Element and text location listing
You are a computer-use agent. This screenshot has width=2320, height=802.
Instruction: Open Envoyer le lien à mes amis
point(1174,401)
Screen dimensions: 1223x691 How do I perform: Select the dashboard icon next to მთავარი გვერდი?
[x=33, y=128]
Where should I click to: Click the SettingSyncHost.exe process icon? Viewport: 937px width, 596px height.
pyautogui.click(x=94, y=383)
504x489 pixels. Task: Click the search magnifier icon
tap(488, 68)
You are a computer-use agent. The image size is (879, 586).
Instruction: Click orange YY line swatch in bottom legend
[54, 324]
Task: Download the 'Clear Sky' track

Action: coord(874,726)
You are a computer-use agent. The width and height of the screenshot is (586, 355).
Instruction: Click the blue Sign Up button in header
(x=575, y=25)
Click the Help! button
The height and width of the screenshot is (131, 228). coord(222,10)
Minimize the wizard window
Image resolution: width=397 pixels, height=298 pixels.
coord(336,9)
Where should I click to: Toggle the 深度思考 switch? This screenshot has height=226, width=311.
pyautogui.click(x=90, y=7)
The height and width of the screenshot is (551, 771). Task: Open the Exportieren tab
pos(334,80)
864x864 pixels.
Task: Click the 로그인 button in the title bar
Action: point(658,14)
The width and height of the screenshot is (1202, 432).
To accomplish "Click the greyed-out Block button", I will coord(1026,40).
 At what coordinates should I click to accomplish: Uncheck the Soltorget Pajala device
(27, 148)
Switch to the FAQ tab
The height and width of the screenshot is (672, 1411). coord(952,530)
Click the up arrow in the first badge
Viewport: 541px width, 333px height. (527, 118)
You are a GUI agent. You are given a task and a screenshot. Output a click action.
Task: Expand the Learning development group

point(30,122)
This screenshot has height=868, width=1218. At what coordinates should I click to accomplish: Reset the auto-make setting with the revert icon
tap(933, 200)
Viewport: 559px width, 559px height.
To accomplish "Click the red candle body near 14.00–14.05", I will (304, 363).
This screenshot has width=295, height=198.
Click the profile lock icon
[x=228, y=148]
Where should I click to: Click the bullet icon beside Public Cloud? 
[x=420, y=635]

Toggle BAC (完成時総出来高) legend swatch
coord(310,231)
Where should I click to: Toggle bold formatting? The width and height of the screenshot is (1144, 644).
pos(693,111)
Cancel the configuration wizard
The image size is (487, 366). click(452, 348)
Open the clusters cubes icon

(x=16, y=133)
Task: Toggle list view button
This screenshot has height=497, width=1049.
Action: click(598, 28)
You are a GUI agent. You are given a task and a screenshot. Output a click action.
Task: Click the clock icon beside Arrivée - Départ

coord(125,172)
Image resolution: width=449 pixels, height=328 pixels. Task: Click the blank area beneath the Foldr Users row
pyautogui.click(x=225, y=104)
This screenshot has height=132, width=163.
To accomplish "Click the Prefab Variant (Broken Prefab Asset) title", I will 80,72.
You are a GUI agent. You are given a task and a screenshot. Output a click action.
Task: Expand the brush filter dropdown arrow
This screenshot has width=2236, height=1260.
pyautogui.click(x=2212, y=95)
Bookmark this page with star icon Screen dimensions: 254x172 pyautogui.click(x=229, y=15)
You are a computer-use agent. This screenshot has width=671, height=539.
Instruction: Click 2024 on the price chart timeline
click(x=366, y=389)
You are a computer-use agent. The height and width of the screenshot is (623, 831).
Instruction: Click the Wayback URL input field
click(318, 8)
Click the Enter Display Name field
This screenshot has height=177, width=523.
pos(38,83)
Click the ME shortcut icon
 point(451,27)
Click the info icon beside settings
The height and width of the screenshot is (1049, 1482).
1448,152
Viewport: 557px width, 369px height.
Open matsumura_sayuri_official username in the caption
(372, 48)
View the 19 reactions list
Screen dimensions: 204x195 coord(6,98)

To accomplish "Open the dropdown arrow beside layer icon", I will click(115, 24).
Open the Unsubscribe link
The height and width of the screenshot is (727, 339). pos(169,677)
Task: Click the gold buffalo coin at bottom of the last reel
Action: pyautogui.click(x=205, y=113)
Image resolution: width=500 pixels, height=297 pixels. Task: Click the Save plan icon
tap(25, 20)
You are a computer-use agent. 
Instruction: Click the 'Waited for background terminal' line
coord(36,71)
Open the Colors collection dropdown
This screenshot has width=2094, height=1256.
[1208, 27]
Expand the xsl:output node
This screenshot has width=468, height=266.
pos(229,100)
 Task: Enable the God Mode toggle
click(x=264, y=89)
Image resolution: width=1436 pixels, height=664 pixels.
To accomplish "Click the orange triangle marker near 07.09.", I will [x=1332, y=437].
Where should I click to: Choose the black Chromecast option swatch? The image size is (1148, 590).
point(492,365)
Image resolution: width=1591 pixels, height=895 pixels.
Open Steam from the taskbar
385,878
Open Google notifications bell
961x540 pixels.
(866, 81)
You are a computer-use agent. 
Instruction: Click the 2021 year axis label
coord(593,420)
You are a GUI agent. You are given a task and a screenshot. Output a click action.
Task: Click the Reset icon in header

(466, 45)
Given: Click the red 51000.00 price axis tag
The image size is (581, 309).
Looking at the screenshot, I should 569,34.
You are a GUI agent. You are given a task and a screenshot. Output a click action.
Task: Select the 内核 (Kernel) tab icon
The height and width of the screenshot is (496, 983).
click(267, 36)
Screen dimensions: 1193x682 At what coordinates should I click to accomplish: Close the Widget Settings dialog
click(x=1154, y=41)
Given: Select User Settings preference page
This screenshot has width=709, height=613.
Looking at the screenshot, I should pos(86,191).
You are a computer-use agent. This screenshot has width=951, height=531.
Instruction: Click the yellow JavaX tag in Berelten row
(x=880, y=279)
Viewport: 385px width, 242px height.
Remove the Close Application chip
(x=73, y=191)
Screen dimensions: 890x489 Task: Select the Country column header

**Written task**
Please update the listing so that "computer-use agent" becomes "desktop agent" in every place it occurs, with nothing else changed.

**Answer to the exercise**
You are a desktop agent. This screenshot has width=2320, height=802.
Instruction: Open Envoyer le lien à mes amis
point(1174,401)
Screen dimensions: 1223x691 How do I perform: Select the dashboard icon next to მთავარი გვერდი?
[x=33, y=128]
Where should I click to: Click the SettingSyncHost.exe process icon? Viewport: 937px width, 596px height.
pyautogui.click(x=94, y=383)
504x489 pixels. Task: Click the search magnifier icon
tap(488, 68)
You are a desktop agent. The image size is (879, 586).
Instruction: Click orange YY line swatch in bottom legend
[54, 324]
Task: Download the 'Clear Sky' track

Action: coord(874,726)
You are a desktop agent. The width and height of the screenshot is (586, 355).
Instruction: Click the blue Sign Up button in header
(x=575, y=25)
Click the Help! button
The height and width of the screenshot is (131, 228). coord(222,10)
Minimize the wizard window
Image resolution: width=397 pixels, height=298 pixels.
coord(336,9)
Where should I click to: Toggle the 深度思考 switch? This screenshot has height=226, width=311.
pyautogui.click(x=90, y=7)
The height and width of the screenshot is (551, 771). Task: Open the Exportieren tab
pos(334,80)
864x864 pixels.
Task: Click the 로그인 button in the title bar
Action: point(658,14)
The width and height of the screenshot is (1202, 432).
To accomplish "Click the greyed-out Block button", I will coord(1026,40).
 At what coordinates should I click to accomplish: Uncheck the Soltorget Pajala device
(27, 148)
Switch to the FAQ tab
The height and width of the screenshot is (672, 1411). coord(952,530)
Click the up arrow in the first badge
Viewport: 541px width, 333px height. (527, 118)
You are a GUI agent. You are given a task and a screenshot. Output a click action.
Task: Expand the Learning development group

point(30,122)
This screenshot has height=868, width=1218. At what coordinates should I click to accomplish: Reset the auto-make setting with the revert icon
tap(933, 200)
Viewport: 559px width, 559px height.
To accomplish "Click the red candle body near 14.00–14.05", I will (304, 363).
This screenshot has width=295, height=198.
Click the profile lock icon
[x=228, y=148]
Where should I click to: Click the bullet icon beside Public Cloud? 
[x=420, y=635]

Toggle BAC (完成時総出来高) legend swatch
coord(310,231)
Where should I click to: Toggle bold formatting? The width and height of the screenshot is (1144, 644).
pos(693,111)
Cancel the configuration wizard
The image size is (487, 366). click(452, 348)
Open the clusters cubes icon

(x=16, y=133)
Task: Toggle list view button
This screenshot has height=497, width=1049.
Action: click(598, 28)
You are a GUI agent. You are given a task and a screenshot. Output a click action.
Task: Click the clock icon beside Arrivée - Départ

coord(125,172)
Image resolution: width=449 pixels, height=328 pixels. Task: Click the blank area beneath the Foldr Users row
pyautogui.click(x=225, y=104)
This screenshot has height=132, width=163.
To accomplish "Click the Prefab Variant (Broken Prefab Asset) title", I will 80,72.
You are a GUI agent. You are given a task and a screenshot. Output a click action.
Task: Expand the brush filter dropdown arrow
This screenshot has width=2236, height=1260.
pyautogui.click(x=2212, y=95)
Bookmark this page with star icon Screen dimensions: 254x172 pyautogui.click(x=229, y=15)
You are a desktop agent. This screenshot has width=671, height=539.
Instruction: Click 2024 on the price chart timeline
click(x=366, y=389)
You are a desktop agent. The height and width of the screenshot is (623, 831).
Instruction: Click the Wayback URL input field
click(318, 8)
Click the Enter Display Name field
This screenshot has height=177, width=523.
pos(38,83)
Click the ME shortcut icon
 point(451,27)
Click the info icon beside settings
The height and width of the screenshot is (1049, 1482).
1448,152
Viewport: 557px width, 369px height.
Open matsumura_sayuri_official username in the caption
(372, 48)
View the 19 reactions list
Screen dimensions: 204x195 coord(6,98)

To accomplish "Open the dropdown arrow beside layer icon", I will click(115, 24).
Open the Unsubscribe link
The height and width of the screenshot is (727, 339). pos(169,677)
Task: Click the gold buffalo coin at bottom of the last reel
Action: pyautogui.click(x=205, y=113)
Image resolution: width=500 pixels, height=297 pixels. Task: Click the Save plan icon
tap(25, 20)
You are a desktop agent. 
Instruction: Click the 'Waited for background terminal' line
coord(36,71)
Open the Colors collection dropdown
This screenshot has width=2094, height=1256.
[1208, 27]
Expand the xsl:output node
This screenshot has width=468, height=266.
pos(229,100)
 Task: Enable the God Mode toggle
click(x=264, y=89)
Image resolution: width=1436 pixels, height=664 pixels.
To accomplish "Click the orange triangle marker near 07.09.", I will [x=1332, y=437].
Where should I click to: Choose the black Chromecast option swatch? The image size is (1148, 590).
point(492,365)
Image resolution: width=1591 pixels, height=895 pixels.
Open Steam from the taskbar
385,878
Open Google notifications bell
961x540 pixels.
(866, 81)
You are a desktop agent. 
Instruction: Click the 2021 year axis label
coord(593,420)
You are a GUI agent. You are given a task and a screenshot. Output a click action.
Task: Click the Reset icon in header

(466, 45)
Given: Click the red 51000.00 price axis tag
The image size is (581, 309).
Looking at the screenshot, I should 569,34.
You are a GUI agent. You are given a task and a screenshot. Output a click action.
Task: Select the 内核 (Kernel) tab icon
The height and width of the screenshot is (496, 983).
click(267, 36)
Screen dimensions: 1193x682 At what coordinates should I click to accomplish: Close the Widget Settings dialog
click(x=1154, y=41)
Given: Select User Settings preference page
This screenshot has width=709, height=613.
Looking at the screenshot, I should pos(86,191).
You are a desktop agent. This screenshot has width=951, height=531.
Instruction: Click the yellow JavaX tag in Berelten row
(x=880, y=279)
Viewport: 385px width, 242px height.
Remove the Close Application chip
(x=73, y=191)
Screen dimensions: 890x489 Task: Select the Country column header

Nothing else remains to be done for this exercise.